▶ **Problem requirements**
Print out all of the data below, keeping it identical to the original.
Record extracts START
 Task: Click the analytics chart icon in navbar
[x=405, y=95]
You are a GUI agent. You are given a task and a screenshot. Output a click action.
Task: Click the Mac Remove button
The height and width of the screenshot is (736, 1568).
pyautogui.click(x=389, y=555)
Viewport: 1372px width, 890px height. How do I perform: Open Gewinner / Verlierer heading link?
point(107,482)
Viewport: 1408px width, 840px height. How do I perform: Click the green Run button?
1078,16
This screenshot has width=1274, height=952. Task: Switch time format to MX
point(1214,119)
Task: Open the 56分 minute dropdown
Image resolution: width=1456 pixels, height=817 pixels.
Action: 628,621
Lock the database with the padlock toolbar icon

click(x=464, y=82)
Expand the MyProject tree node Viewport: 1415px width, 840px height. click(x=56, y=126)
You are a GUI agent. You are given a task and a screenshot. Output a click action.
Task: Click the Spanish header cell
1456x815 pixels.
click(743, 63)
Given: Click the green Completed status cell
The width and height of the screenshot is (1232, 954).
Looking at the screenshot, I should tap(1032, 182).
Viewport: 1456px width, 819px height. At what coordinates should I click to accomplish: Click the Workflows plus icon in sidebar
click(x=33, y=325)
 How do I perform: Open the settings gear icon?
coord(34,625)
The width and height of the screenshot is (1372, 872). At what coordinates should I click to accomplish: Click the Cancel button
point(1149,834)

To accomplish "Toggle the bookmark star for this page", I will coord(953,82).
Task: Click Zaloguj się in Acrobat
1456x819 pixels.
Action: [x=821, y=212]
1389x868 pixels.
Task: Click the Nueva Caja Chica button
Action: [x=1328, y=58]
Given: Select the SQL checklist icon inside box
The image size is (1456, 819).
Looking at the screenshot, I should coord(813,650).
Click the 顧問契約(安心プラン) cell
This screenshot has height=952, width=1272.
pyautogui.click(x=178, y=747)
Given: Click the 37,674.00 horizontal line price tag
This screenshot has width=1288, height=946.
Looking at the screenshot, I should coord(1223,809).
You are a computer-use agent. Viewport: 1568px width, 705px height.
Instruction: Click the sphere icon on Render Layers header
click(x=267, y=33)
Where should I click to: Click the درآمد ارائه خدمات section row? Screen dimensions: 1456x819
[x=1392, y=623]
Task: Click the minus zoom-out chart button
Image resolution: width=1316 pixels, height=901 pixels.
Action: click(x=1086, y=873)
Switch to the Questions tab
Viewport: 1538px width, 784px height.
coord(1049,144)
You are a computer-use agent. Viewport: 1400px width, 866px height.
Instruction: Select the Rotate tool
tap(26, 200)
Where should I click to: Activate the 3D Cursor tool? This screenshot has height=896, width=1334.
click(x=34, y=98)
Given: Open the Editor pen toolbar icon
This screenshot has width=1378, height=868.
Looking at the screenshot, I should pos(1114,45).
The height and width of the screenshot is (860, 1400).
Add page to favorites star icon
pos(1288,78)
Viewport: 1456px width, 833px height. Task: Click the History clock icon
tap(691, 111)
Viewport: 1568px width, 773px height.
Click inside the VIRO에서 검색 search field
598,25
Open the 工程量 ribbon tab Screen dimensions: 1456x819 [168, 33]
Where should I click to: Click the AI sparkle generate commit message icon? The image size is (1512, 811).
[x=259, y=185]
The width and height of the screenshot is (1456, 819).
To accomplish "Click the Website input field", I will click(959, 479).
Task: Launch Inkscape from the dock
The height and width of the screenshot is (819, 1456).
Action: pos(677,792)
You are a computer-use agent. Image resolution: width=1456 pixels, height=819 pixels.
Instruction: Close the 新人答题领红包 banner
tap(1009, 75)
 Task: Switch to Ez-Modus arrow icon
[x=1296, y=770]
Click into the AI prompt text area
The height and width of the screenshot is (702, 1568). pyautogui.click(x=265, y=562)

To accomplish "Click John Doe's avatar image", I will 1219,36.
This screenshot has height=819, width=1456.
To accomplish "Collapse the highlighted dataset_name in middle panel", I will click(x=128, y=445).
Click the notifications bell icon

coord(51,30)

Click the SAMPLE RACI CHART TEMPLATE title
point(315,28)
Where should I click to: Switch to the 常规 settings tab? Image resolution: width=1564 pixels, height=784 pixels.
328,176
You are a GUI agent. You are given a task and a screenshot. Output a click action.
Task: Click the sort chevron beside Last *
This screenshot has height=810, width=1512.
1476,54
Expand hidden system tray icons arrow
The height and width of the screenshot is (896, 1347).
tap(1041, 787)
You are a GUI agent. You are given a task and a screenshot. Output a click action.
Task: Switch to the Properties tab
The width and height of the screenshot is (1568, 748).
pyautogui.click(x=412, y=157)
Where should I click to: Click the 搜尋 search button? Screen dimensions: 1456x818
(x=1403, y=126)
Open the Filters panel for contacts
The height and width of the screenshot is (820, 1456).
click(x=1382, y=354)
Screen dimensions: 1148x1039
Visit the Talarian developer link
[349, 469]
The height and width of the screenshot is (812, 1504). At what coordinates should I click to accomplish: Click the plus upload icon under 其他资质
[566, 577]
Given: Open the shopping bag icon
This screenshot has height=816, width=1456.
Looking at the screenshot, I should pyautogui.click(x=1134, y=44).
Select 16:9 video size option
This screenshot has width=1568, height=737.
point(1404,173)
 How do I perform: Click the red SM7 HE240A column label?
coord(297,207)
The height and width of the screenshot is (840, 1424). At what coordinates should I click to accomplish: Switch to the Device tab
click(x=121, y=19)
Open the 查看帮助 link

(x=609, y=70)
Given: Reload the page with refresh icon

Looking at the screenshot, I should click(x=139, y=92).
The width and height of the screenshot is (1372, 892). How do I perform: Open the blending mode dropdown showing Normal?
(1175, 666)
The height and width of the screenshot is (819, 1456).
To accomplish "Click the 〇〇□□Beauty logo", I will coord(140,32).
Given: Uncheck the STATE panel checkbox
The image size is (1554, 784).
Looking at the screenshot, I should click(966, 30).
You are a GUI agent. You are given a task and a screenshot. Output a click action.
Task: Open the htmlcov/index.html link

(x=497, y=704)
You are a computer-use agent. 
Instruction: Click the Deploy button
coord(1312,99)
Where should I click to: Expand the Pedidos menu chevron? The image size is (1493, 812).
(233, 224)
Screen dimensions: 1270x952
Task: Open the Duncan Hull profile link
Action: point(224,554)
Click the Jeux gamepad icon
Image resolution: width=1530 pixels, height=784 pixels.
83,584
Record extracts END
▶ **Solution to the exercise**
 Task: Click the analytics chart icon in navbar
[x=405, y=95]
You are a GUI agent. You are given a task and a screenshot. Output a click action.
Task: Click the Mac Remove button
The height and width of the screenshot is (736, 1568).
pyautogui.click(x=389, y=555)
Viewport: 1372px width, 890px height. How do I perform: Open Gewinner / Verlierer heading link?
point(107,482)
Viewport: 1408px width, 840px height. How do I perform: Click the green Run button?
1078,16
This screenshot has width=1274, height=952. Task: Switch time format to MX
point(1214,119)
Task: Open the 56分 minute dropdown
Image resolution: width=1456 pixels, height=817 pixels.
Action: 628,621
Lock the database with the padlock toolbar icon

click(x=464, y=82)
Expand the MyProject tree node Viewport: 1415px width, 840px height. click(x=56, y=126)
You are a GUI agent. You are given a task and a screenshot. Output a click action.
Task: Click the Spanish header cell
1456x815 pixels.
click(743, 63)
Given: Click the green Completed status cell
The width and height of the screenshot is (1232, 954).
Looking at the screenshot, I should tap(1032, 182).
Viewport: 1456px width, 819px height. At what coordinates should I click to accomplish: Click the Workflows plus icon in sidebar
click(x=33, y=325)
 How do I perform: Open the settings gear icon?
coord(34,625)
The width and height of the screenshot is (1372, 872). At what coordinates should I click to accomplish: Click the Cancel button
point(1149,834)

To accomplish "Toggle the bookmark star for this page", I will coord(953,82).
Task: Click Zaloguj się in Acrobat
1456x819 pixels.
Action: [x=821, y=212]
1389x868 pixels.
Task: Click the Nueva Caja Chica button
Action: [x=1328, y=58]
Given: Select the SQL checklist icon inside box
The image size is (1456, 819).
Looking at the screenshot, I should coord(813,650).
Click the 顧問契約(安心プラン) cell
This screenshot has height=952, width=1272.
pyautogui.click(x=178, y=747)
Given: Click the 37,674.00 horizontal line price tag
This screenshot has width=1288, height=946.
Looking at the screenshot, I should coord(1223,809).
You are a computer-use agent. Viewport: 1568px width, 705px height.
Instruction: Click the sphere icon on Render Layers header
click(x=267, y=33)
Where should I click to: Click the درآمد ارائه خدمات section row? Screen dimensions: 1456x819
[x=1392, y=623]
Task: Click the minus zoom-out chart button
Image resolution: width=1316 pixels, height=901 pixels.
Action: click(x=1086, y=873)
Switch to the Questions tab
Viewport: 1538px width, 784px height.
coord(1049,144)
You are a computer-use agent. Viewport: 1400px width, 866px height.
Instruction: Select the Rotate tool
tap(26, 200)
Where should I click to: Activate the 3D Cursor tool? This screenshot has height=896, width=1334.
click(x=34, y=98)
Given: Open the Editor pen toolbar icon
This screenshot has width=1378, height=868.
Looking at the screenshot, I should pos(1114,45).
The height and width of the screenshot is (860, 1400).
Add page to favorites star icon
pos(1288,78)
Viewport: 1456px width, 833px height. Task: Click the History clock icon
tap(691, 111)
Viewport: 1568px width, 773px height.
Click inside the VIRO에서 검색 search field
598,25
Open the 工程量 ribbon tab Screen dimensions: 1456x819 [168, 33]
Where should I click to: Click the AI sparkle generate commit message icon? The image size is (1512, 811).
[x=259, y=185]
The width and height of the screenshot is (1456, 819).
To accomplish "Click the Website input field", I will click(959, 479).
Task: Launch Inkscape from the dock
The height and width of the screenshot is (819, 1456).
Action: pos(677,792)
You are a computer-use agent. Image resolution: width=1456 pixels, height=819 pixels.
Instruction: Close the 新人答题领红包 banner
tap(1009, 75)
 Task: Switch to Ez-Modus arrow icon
[x=1296, y=770]
Click into the AI prompt text area
The height and width of the screenshot is (702, 1568). pyautogui.click(x=265, y=562)

To accomplish "Click John Doe's avatar image", I will 1219,36.
This screenshot has height=819, width=1456.
To accomplish "Collapse the highlighted dataset_name in middle panel", I will click(x=128, y=445).
Click the notifications bell icon

coord(51,30)

Click the SAMPLE RACI CHART TEMPLATE title
point(315,28)
Where should I click to: Switch to the 常规 settings tab? Image resolution: width=1564 pixels, height=784 pixels.
328,176
You are a GUI agent. You are given a task and a screenshot. Output a click action.
Task: Click the sort chevron beside Last *
This screenshot has height=810, width=1512.
1476,54
Expand hidden system tray icons arrow
The height and width of the screenshot is (896, 1347).
tap(1041, 787)
You are a GUI agent. You are given a task and a screenshot. Output a click action.
Task: Switch to the Properties tab
The width and height of the screenshot is (1568, 748).
pyautogui.click(x=412, y=157)
Where should I click to: Click the 搜尋 search button? Screen dimensions: 1456x818
(x=1403, y=126)
Open the Filters panel for contacts
The height and width of the screenshot is (820, 1456).
click(x=1382, y=354)
Screen dimensions: 1148x1039
Visit the Talarian developer link
[349, 469]
The height and width of the screenshot is (812, 1504). At what coordinates should I click to accomplish: Click the plus upload icon under 其他资质
[566, 577]
Given: Open the shopping bag icon
This screenshot has height=816, width=1456.
Looking at the screenshot, I should pyautogui.click(x=1134, y=44).
Select 16:9 video size option
This screenshot has width=1568, height=737.
point(1404,173)
 How do I perform: Click the red SM7 HE240A column label?
coord(297,207)
The height and width of the screenshot is (840, 1424). At what coordinates should I click to accomplish: Switch to the Device tab
click(x=121, y=19)
Open the 查看帮助 link

(x=609, y=70)
Given: Reload the page with refresh icon

Looking at the screenshot, I should click(x=139, y=92).
The width and height of the screenshot is (1372, 892). How do I perform: Open the blending mode dropdown showing Normal?
(1175, 666)
The height and width of the screenshot is (819, 1456).
To accomplish "Click the 〇〇□□Beauty logo", I will coord(140,32).
Given: Uncheck the STATE panel checkbox
The image size is (1554, 784).
Looking at the screenshot, I should click(966, 30).
You are a GUI agent. You are given a task and a screenshot. Output a click action.
Task: Open the htmlcov/index.html link

(x=497, y=704)
You are a computer-use agent. 
Instruction: Click the Deploy button
coord(1312,99)
Where should I click to: Expand the Pedidos menu chevron? The image size is (1493, 812).
(233, 224)
Screen dimensions: 1270x952
Task: Open the Duncan Hull profile link
Action: point(224,554)
Click the Jeux gamepad icon
Image resolution: width=1530 pixels, height=784 pixels.
83,584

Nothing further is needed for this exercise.